● REQUISITOS DO EXERCÍCIO:
Extraia sem nenhuma alteração as linhas dos registros, começando na que contém "Task: Click the Port value 8080" e terminando no fim dos registros, com as duas extremidades incluídas. Deixe as imagens de fora da resposta.
----- REGISTROS LISTADOS -----
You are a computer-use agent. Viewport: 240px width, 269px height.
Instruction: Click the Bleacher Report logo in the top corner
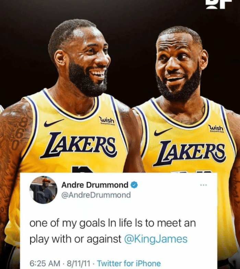(217, 4)
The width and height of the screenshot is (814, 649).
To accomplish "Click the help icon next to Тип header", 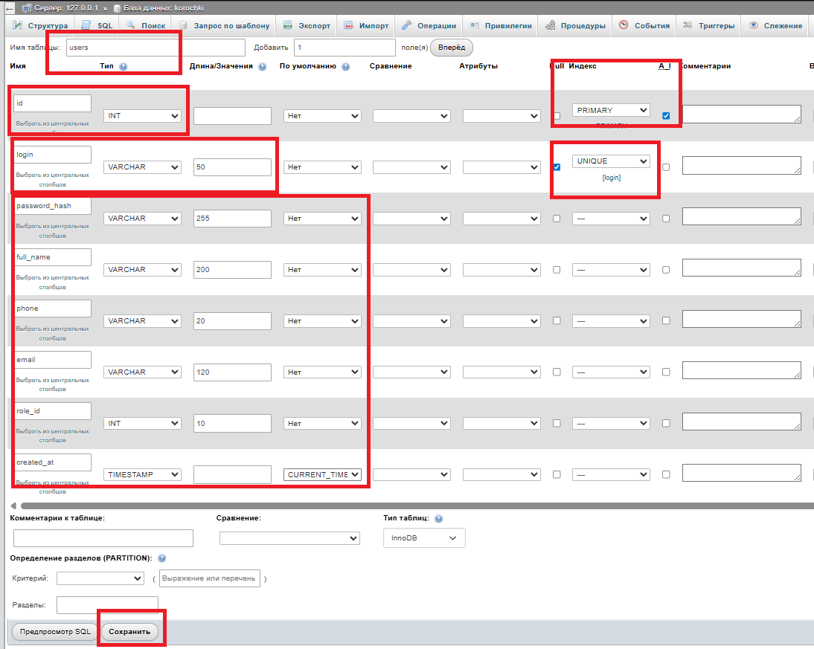I will [x=123, y=66].
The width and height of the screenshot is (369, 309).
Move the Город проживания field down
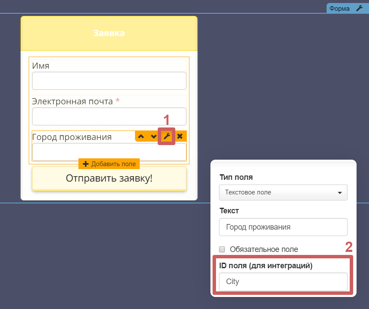[x=153, y=136]

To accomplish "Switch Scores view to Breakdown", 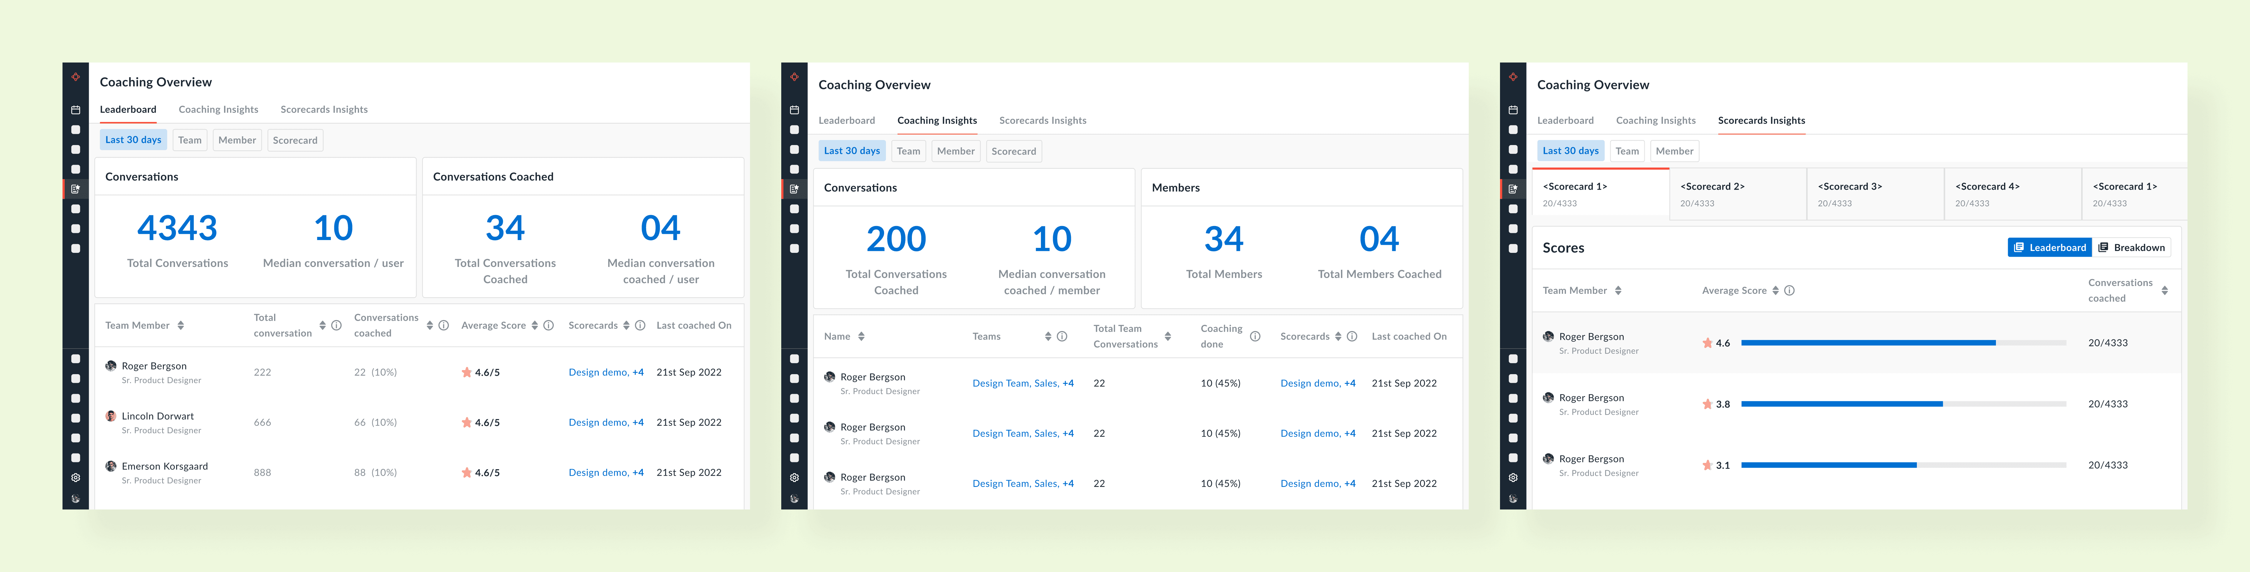I will coord(2131,248).
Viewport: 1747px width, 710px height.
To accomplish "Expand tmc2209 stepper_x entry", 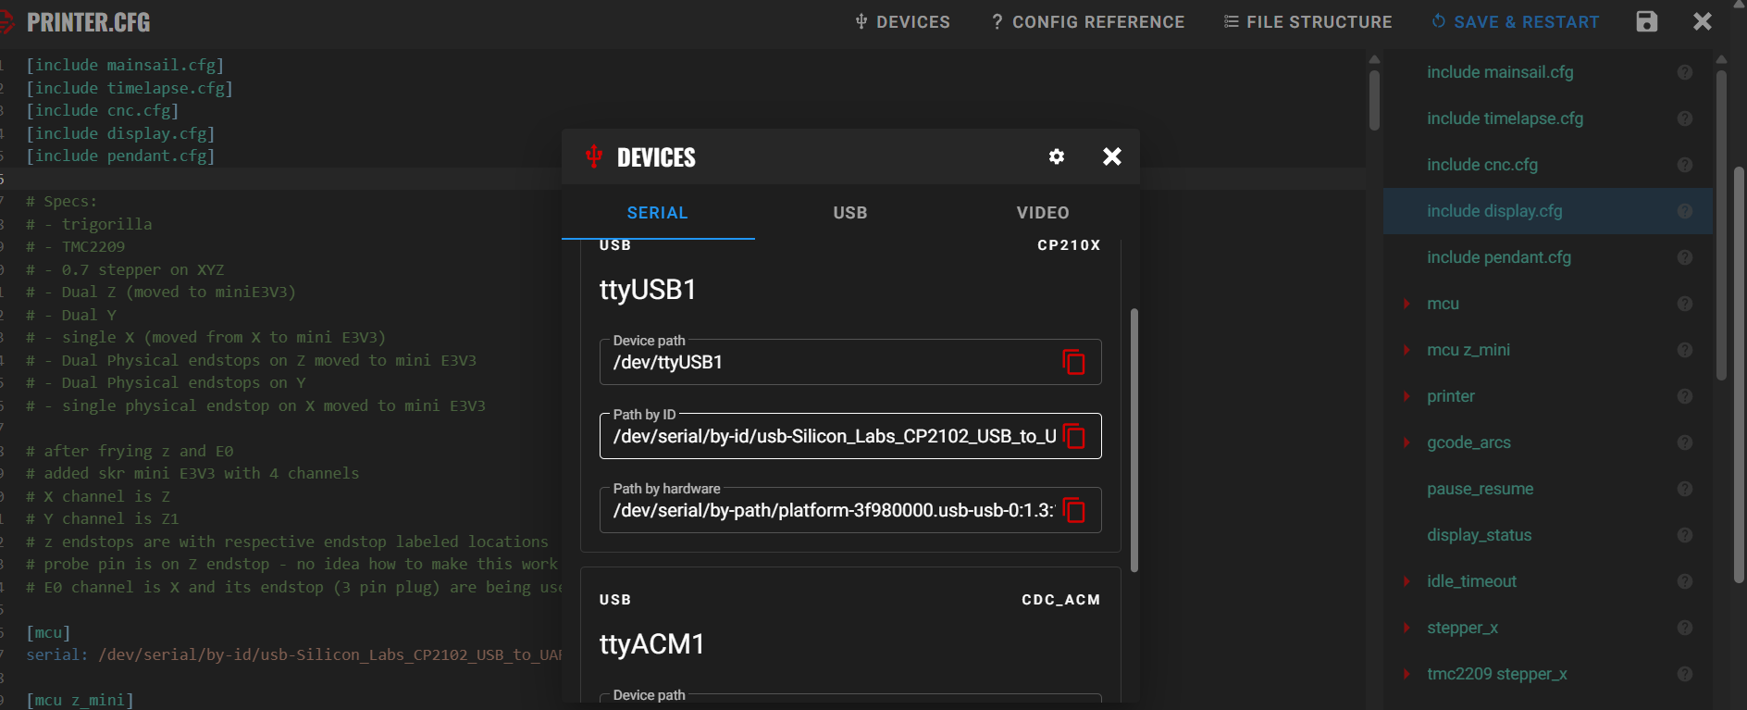I will click(x=1406, y=674).
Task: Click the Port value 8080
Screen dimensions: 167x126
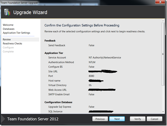Action: [x=91, y=76]
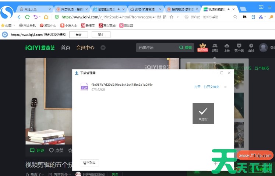Click the FLV file icon in download list
The height and width of the screenshot is (176, 275).
(84, 87)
-----
● RESPOSTA DO PROBLEMA:
Task: Click the Port value 8080
Screen dimensions: 167x126
Action: [x=91, y=76]
Click the FLV file icon in download list
The height and width of the screenshot is (176, 275).
(84, 87)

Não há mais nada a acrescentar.